* Brief *
Please transcribe every entry below exactly as written.

Collected data
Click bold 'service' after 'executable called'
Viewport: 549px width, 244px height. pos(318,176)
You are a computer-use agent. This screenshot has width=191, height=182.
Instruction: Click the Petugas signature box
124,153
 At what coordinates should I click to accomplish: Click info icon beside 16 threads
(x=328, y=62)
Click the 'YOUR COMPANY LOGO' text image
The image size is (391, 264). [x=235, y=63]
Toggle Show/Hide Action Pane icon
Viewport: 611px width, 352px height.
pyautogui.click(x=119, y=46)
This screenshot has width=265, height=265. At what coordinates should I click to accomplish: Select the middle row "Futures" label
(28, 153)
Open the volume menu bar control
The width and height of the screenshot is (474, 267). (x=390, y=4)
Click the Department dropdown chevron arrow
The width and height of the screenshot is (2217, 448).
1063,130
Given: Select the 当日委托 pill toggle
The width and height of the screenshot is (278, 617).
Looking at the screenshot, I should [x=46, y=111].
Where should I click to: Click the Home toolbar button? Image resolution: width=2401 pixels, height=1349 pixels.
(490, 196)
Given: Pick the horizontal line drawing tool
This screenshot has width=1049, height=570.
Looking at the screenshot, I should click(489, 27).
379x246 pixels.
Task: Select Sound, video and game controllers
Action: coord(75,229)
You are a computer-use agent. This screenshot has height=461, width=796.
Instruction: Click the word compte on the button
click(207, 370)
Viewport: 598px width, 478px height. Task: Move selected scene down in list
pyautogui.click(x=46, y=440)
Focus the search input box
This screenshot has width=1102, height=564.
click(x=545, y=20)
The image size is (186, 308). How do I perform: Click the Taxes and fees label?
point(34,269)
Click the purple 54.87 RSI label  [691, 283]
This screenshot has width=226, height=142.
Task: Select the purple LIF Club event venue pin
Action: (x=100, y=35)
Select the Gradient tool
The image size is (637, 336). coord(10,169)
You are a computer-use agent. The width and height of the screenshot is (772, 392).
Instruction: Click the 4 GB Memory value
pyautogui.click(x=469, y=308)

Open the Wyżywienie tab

* Output below *
Click bold 'service' after 'executable called'
Viewport: 549px width, 244px height. pos(318,176)
You are a computer-use agent. This screenshot has width=191, height=182.
Instruction: Click the Petugas signature box
124,153
 At what coordinates should I click to accomplish: Click info icon beside 16 threads
(x=328, y=62)
Click the 'YOUR COMPANY LOGO' text image
The image size is (391, 264). [x=235, y=63]
Toggle Show/Hide Action Pane icon
Viewport: 611px width, 352px height.
pyautogui.click(x=119, y=46)
This screenshot has width=265, height=265. At what coordinates should I click to accomplish: Select the middle row "Futures" label
(28, 153)
Open the volume menu bar control
The width and height of the screenshot is (474, 267). (x=390, y=4)
Click the Department dropdown chevron arrow
The width and height of the screenshot is (2217, 448).
1063,130
Given: Select the 当日委托 pill toggle
The width and height of the screenshot is (278, 617).
Looking at the screenshot, I should [x=46, y=111].
Where should I click to: Click the Home toolbar button? Image resolution: width=2401 pixels, height=1349 pixels.
(490, 196)
Given: Pick the horizontal line drawing tool
This screenshot has width=1049, height=570.
Looking at the screenshot, I should click(489, 27).
379x246 pixels.
Task: Select Sound, video and game controllers
Action: coord(75,229)
You are a computer-use agent. This screenshot has height=461, width=796.
Instruction: Click the word compte on the button
click(207, 370)
Viewport: 598px width, 478px height. Task: Move selected scene down in list
pyautogui.click(x=46, y=440)
Focus the search input box
This screenshot has width=1102, height=564.
click(x=545, y=20)
The image size is (186, 308). How do I perform: Click the Taxes and fees label?
point(34,269)
Click the purple 54.87 RSI label  [691, 283]
This screenshot has width=226, height=142.
Task: Select the purple LIF Club event venue pin
Action: (x=100, y=35)
Select the Gradient tool
The image size is (637, 336). coord(10,169)
You are a computer-use agent. The width and height of the screenshot is (772, 392).
Instruction: Click the 4 GB Memory value
pyautogui.click(x=469, y=308)

Open the Wyżywienie tab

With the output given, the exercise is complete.